I didn’t realize how much our work/career identifies us to everyone else until I lost my job a few years ago. It’s natural that when you meet someone for the first time one of the first things you are asked is “What do you do?” It’s a way to potentially find common ground or to open up a whole new discussion. I was really torn the first time someone asked me after I was laid off. At first, I joked around…said I was part of the wave of people laid off due to the recession and yes, I voted for Obama. This was my way of letting people know I was okay and that I fully expected to be gainfully employed again soon.
Fast forward two years. Unemployment insurance has run out and now it’s not so funny. Joined the “405 club” online – a site dedicated to out-of-work New Yorkers…the “405” reflecting the amount of our unemployment check. Good morale booster but nothing concrete comes out of that.

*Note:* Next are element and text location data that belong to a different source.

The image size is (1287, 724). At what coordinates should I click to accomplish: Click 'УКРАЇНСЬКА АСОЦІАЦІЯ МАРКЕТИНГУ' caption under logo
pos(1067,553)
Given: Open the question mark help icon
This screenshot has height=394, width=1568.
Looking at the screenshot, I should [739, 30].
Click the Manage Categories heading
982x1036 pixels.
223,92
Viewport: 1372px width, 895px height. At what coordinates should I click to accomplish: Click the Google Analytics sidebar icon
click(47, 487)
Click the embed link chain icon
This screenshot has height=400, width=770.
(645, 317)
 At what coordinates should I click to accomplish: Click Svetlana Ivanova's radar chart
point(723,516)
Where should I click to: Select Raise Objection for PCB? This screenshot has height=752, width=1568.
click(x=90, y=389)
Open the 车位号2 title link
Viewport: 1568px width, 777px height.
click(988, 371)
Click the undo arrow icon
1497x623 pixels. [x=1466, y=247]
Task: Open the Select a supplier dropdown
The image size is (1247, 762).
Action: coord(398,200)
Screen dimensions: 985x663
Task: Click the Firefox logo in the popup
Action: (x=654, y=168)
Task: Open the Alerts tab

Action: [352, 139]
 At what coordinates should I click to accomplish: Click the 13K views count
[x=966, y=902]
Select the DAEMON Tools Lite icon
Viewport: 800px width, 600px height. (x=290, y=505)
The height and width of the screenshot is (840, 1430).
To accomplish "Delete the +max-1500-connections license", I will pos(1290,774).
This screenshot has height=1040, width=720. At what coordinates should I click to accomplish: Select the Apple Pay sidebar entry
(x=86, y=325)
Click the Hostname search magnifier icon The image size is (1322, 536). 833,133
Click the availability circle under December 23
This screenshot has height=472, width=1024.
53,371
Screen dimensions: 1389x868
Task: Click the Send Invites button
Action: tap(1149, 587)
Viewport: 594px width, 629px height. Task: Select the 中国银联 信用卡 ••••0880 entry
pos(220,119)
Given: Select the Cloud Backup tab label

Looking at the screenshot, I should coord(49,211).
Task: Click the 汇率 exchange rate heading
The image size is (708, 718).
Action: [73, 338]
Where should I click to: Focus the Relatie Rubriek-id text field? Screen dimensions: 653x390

Four years. Yikes. Yes, voted for Obama again. Essentially have given up having a career again and now it’s me, my morning walks to keep me relatively sane and filling my days with friends, reading, and yes…being a homemaker. There it is…a reviled word that as a woman of a “certain age” never thought they would call themselves. We were going to have it all…as the 1970’s commercial jingle said “She can bring home the bacon and fry it up in a pan”.
Have the pan but not the bacon. And each day it becomes easier to come to terms with it. As I have said in previous blogs, I don’t miss the stress of working; I miss the identity it gave me. When I see my friends advancing in their careers, while very happy for them, I get that certain tug of “what if I hadn’t lost my job? Where would I be now?”
Little Voice. Having a career legitimizes your value to society and without one, a feeling of disenfranchisement can overpower you. I fight that feeling by keeping current with news, politics and popular culture so I can join in on the conversation.
Not having a career does not have to identify you. Really.
Hi Marion, i recently retired from a 28 year career as a teacher and am experiencing some of the same things you mention. I agree that keeping current helps, however, at this point I’m not sure if that will be enough. (Btw, do you remember me from Lehman?)
Lehman seems so long ago….what class did we have together?